## Required action:
Keep the pictures out and restate every record exactly.

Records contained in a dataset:
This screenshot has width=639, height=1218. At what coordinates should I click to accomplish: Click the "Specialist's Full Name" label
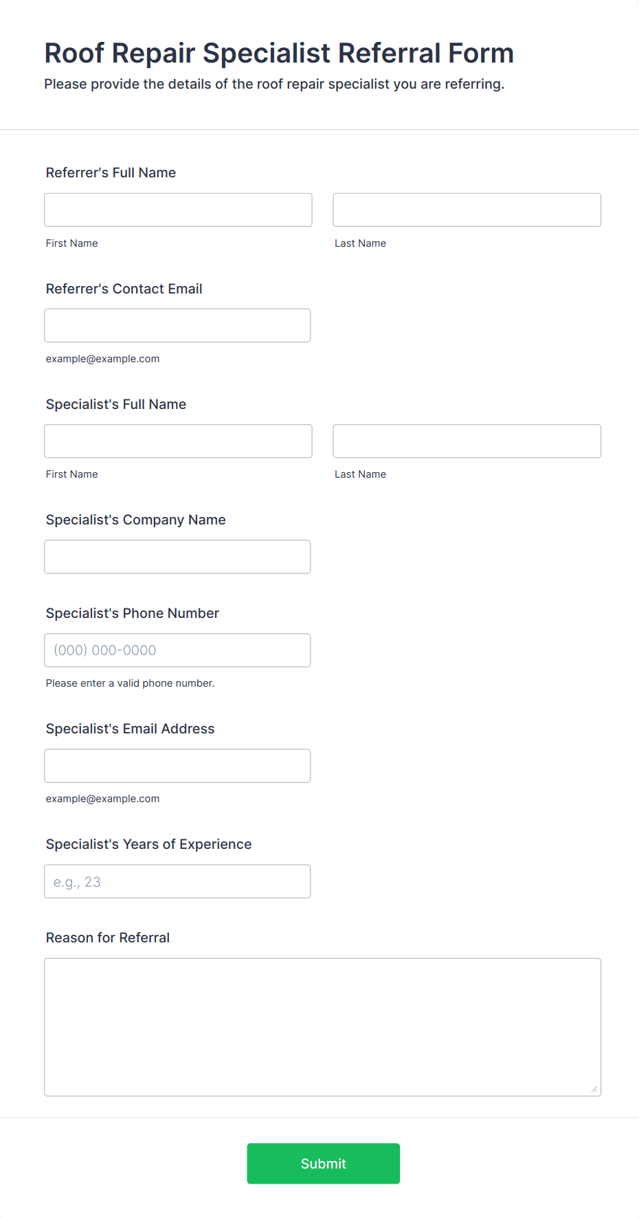[x=115, y=404]
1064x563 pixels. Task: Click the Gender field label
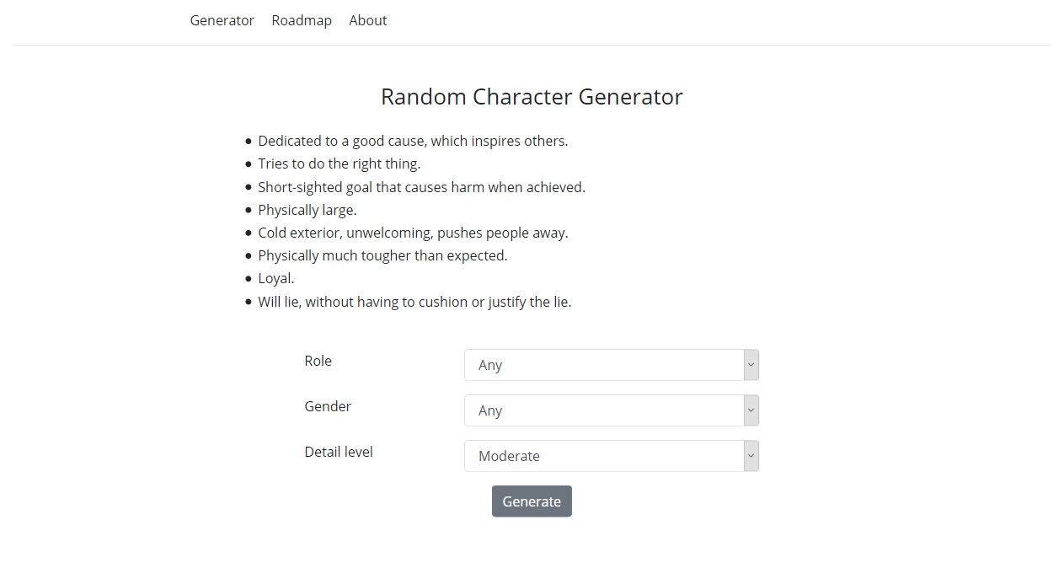(328, 406)
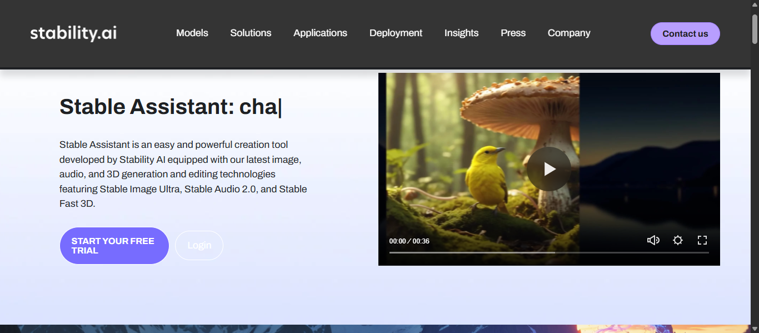Open the Company menu item

click(x=569, y=33)
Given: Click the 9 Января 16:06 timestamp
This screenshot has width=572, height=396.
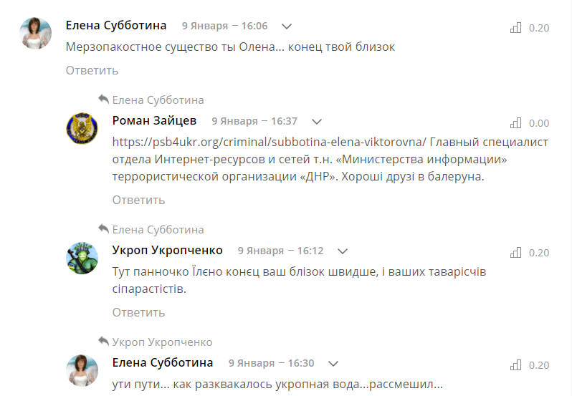Looking at the screenshot, I should coord(224,26).
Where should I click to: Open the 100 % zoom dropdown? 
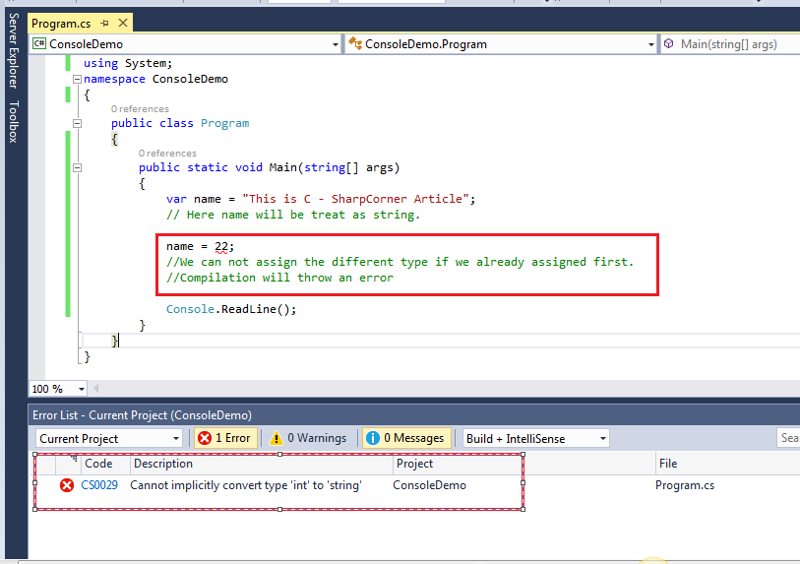point(81,389)
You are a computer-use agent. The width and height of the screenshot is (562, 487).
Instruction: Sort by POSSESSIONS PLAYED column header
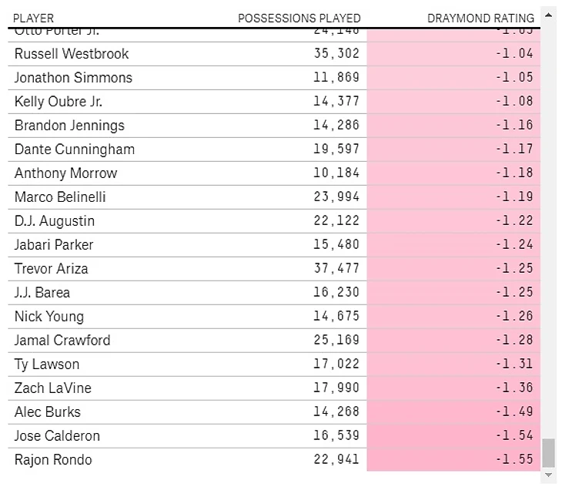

## Finished task:
This screenshot has width=639, height=1218. At what coordinates should I click to accomplish: Click the "Specialist's Full Name" label
[x=115, y=404]
1064x563 pixels. Task: Click the Gender field label
(328, 406)
Open the Company menu item

click(x=569, y=33)
Given: Click the 9 Января 16:06 timestamp
This screenshot has width=572, height=396.
Looking at the screenshot, I should coord(224,26).
Where should I click to: Open the 100 % zoom dropdown? 
point(81,389)
You are a computer-use agent. The width and height of the screenshot is (562, 487).
Instruction: Sort by POSSESSIONS PLAYED column header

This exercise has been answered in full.